Department of Biostatistics and Bioinformatics, Duke University, Durham, North Carolina, USA Duke Molecular Physiology Institute; Duke University, Durham, North Carolina, USA.
BMJ Open. 2015 May 6;5(5):e006920. doi: 10.1136/bmjopen-2014-006920.
Identification of patient subpopulations susceptible to develop myocardial infarction (MI) or, conversely, those displaying either intrinsic cardioprotective phenotypes or highly responsive to protective interventions remain high-priority knowledge gaps. We sought to identify novel common genetic variants associated with perioperative MI in patients undergoing coronary artery bypass grafting using genome-wide association methodology.
107 secondary and tertiary cardiac surgery centres across the USA.
We conducted a stage I genome-wide association study (GWAS) in 1433 ethnically diverse patients of both genders (112 cases/1321 controls) from the Genetics of Myocardial Adverse Outcomes and Graft Failure (GeneMAGIC) study, and a stage II analysis in an expanded population of 2055 patients (225 cases/1830 controls) combined from the GeneMAGIC and Duke Perioperative Genetics and Safety Outcomes (PEGASUS) studies. Patients undergoing primary non-emergent coronary bypass grafting were included.

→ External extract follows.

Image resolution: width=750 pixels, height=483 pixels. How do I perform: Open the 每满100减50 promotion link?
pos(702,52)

The primary outcome variable was perioperative MI, defined as creatine kinase MB isoenzyme (CK-MB) values ≥10× upper limit of normal during the first postoperative day, and not attributable to preoperative MI. Secondary outcomes included postoperative CK-MB as a quantitative trait, or a dichotomised phenotype based on extreme quartiles of the CK-MB distribution.

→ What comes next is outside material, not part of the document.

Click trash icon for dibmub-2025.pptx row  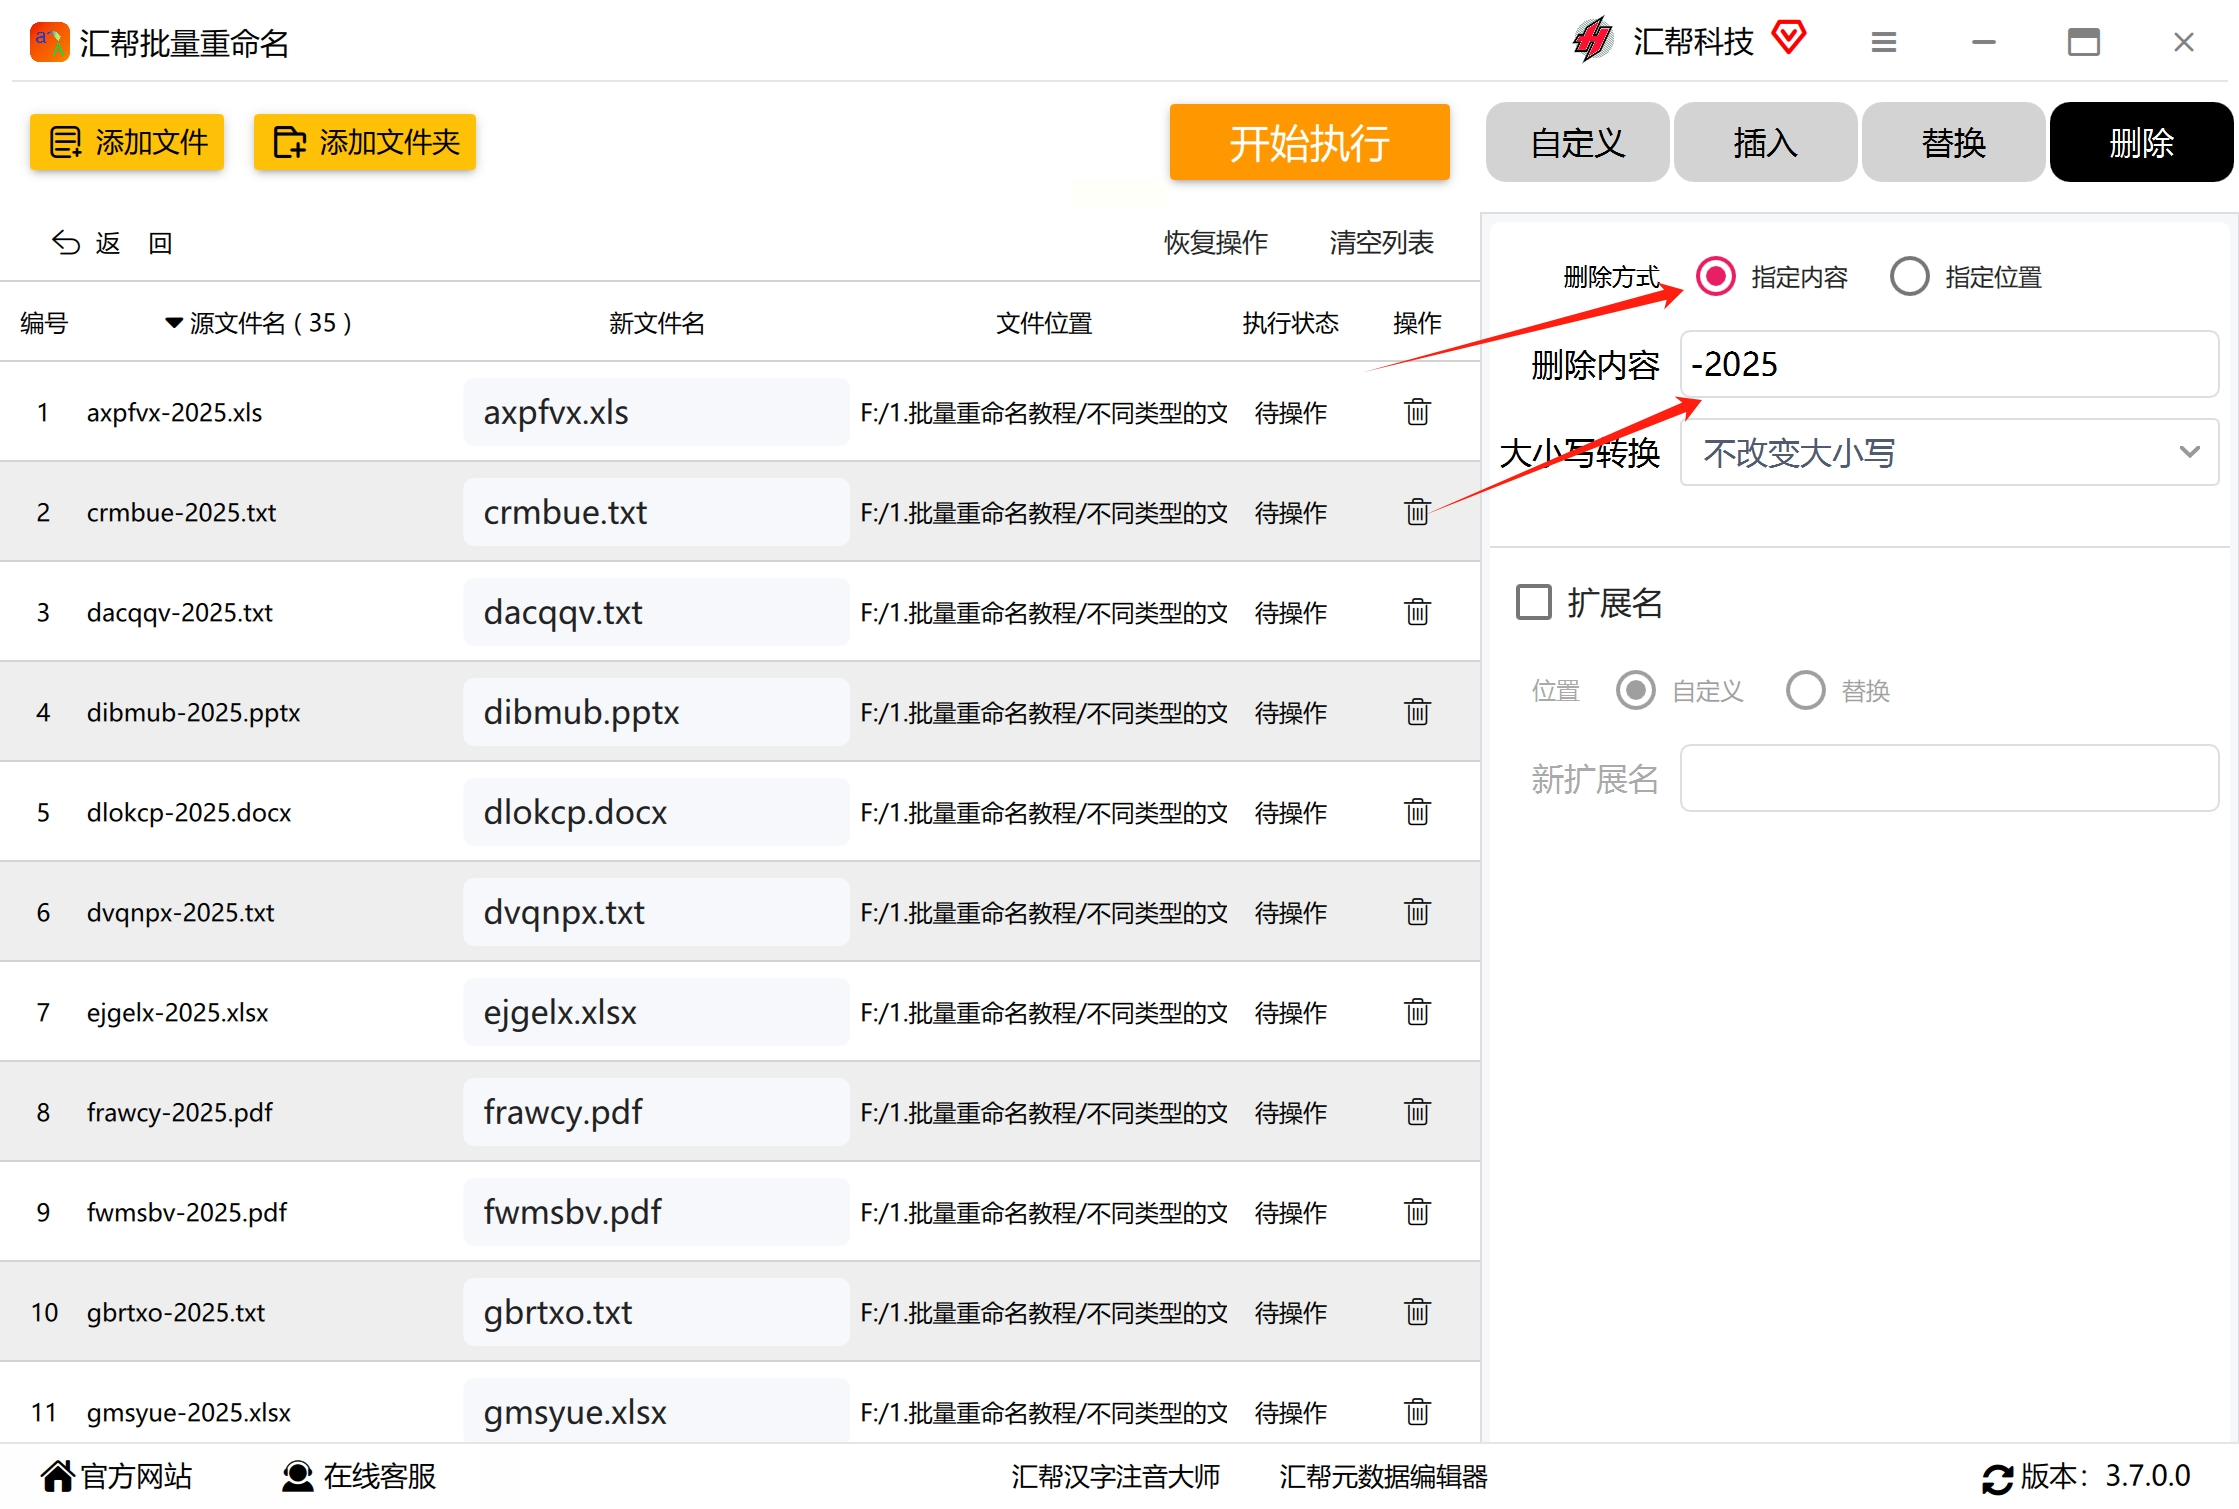coord(1417,712)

Following quality control and adjustment for clinical covariates, we identified 521 single nucleotide polymorphisms in the stage I GWAS analysis. Among these, 8 common variants in 3 genes or intergenic regions met p<10(-5) in stage II. A secondary analysis using CK-MB as a quantitative trait (minimum p=1.26×10(-3) for rs609418), or a dichotomised phenotype based on extreme CK-MB values (minimum p=7.72×10(-6) for rs4834703) supported these findings. Pathway analysis revealed that genes harbouring top-scoring variants cluster in pathways of biological relevance to extracellular matrix remodelling, endoplasmic reticulum-to-Golgi transport and inflammation.
Using a two-stage GWAS and pathway analysis, we identified and prioritised several potential susceptibility loci for perioperative MI.

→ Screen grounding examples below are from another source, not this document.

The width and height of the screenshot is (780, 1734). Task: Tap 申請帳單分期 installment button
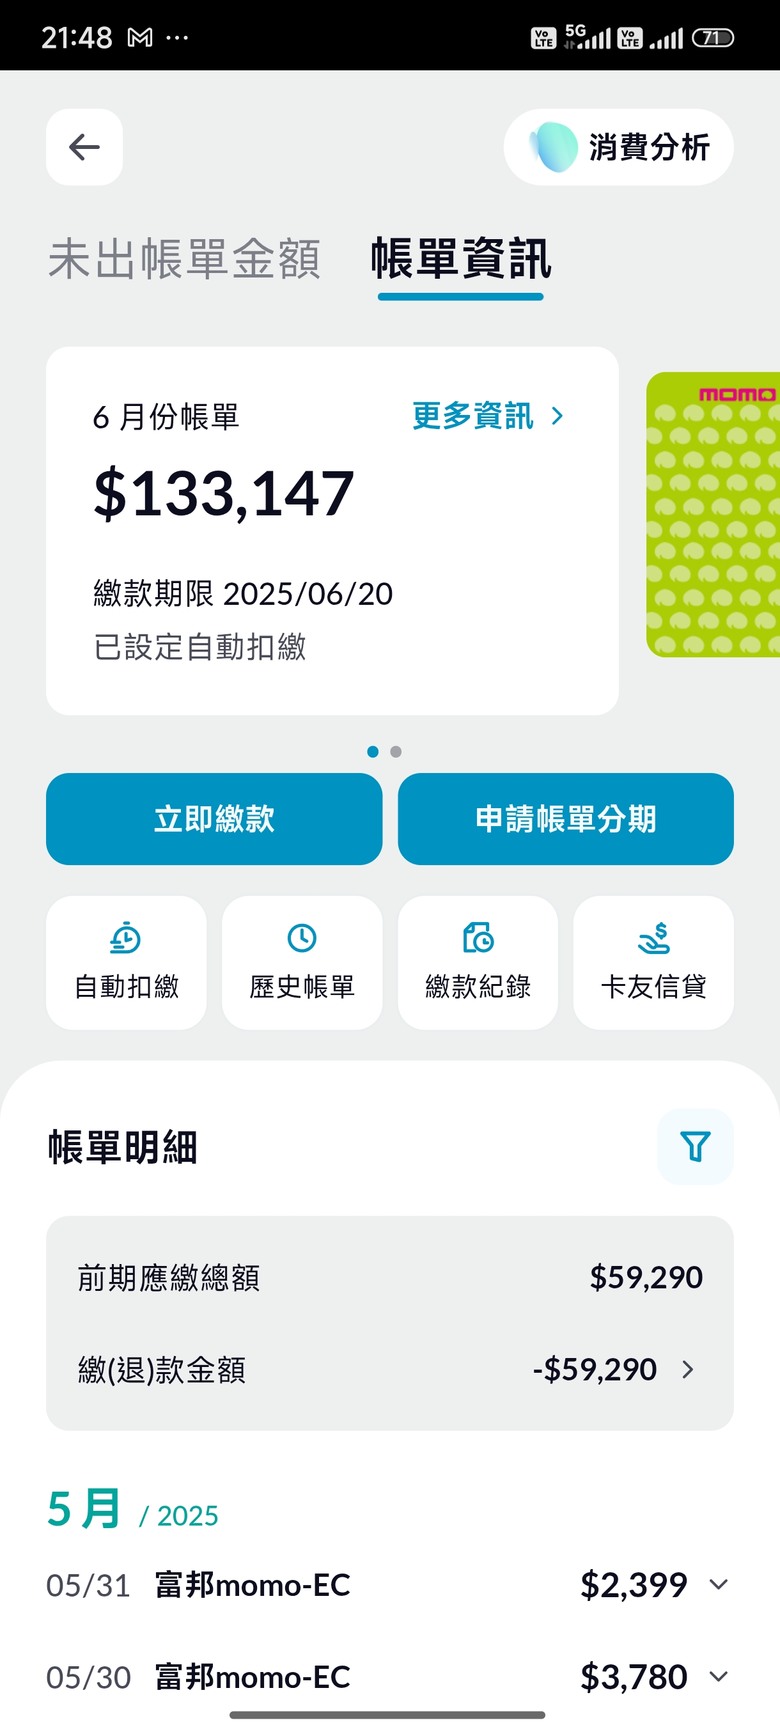point(566,819)
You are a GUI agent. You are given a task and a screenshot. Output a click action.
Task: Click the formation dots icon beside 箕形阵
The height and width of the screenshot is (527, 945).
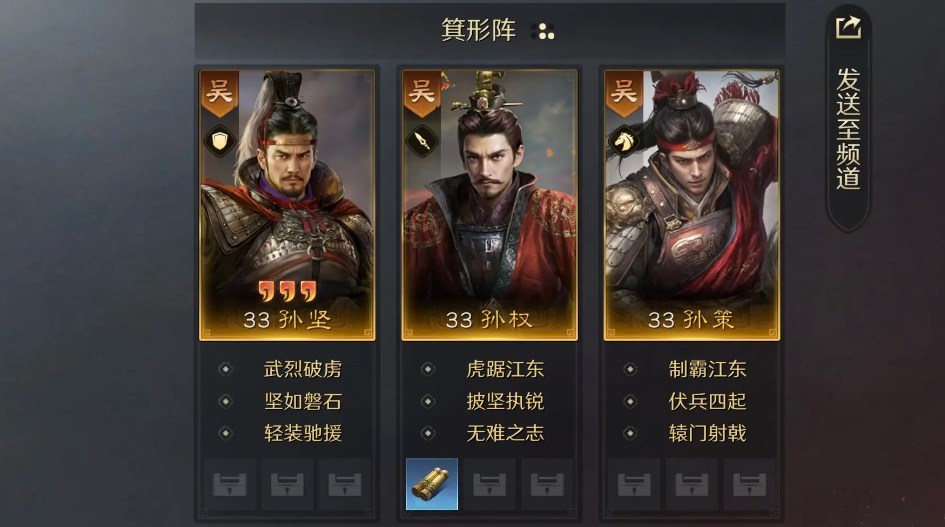pos(544,31)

确定易发生心肌梗死(MI)的患者亚群,或者相反,确定那些具有内在心脏保护表型或对保护干预措施反应高度敏感的亚群,仍然是亟待填补的重要知识空白。我们试图采用全基因组关联方法,确定冠状动脉搭桥手术患者围手术期MI相关的新型常见基因变异。
美国107家二级和三级心脏外科中心。
我们在心肌不良结局与移植物衰竭遗传学(GeneMAGIC)研究中的1433名不同种族的男女患者(112例病例/1321例对照)中进行了第一阶段全基因组关联研究(GWAS),并在由GeneMAGIC和杜克围手术期遗传学与安全结局(PEGASUS)研究合并的2055名患者(225例病例/1830例对照)的扩大队列中进行了第二阶段分析。纳入接受择期非急诊冠状动脉搭桥手术的患者。
主要结局变量为围手术期MI,定义为术后第1天肌酸激酶MB同工酶(CK-MB)值≥正常上限的10倍,且与术前MI无关。次要结局包括术后CK-MB作为定量性状,或基于CK-MB分布的极端四分位数的二分法表型。
经过质量控制和临床协变量调整后,我们在第一阶段GWAS分析中鉴定出521个单核苷酸多态性。其中,3个基因或基因间区域的8个常见变异在第二阶段满足p< /sup>10-5。使用CK-MB作为定量性状的二次分析(rs609418的最小p=1.26×10-3),或基于极端CK-MB值的二分法表型(rs4834703的最小p=7.72×10-6)支持了这些发现。通路分析显示,携带得分最高变异的基因聚集在与细胞外基质重塑、内质网到高尔基体转运和炎症生物学相关的通路中。
通过两阶段GWAS和通路分析,我们确定了几个围手术期MI的潜在易感位点并对其进行了排序。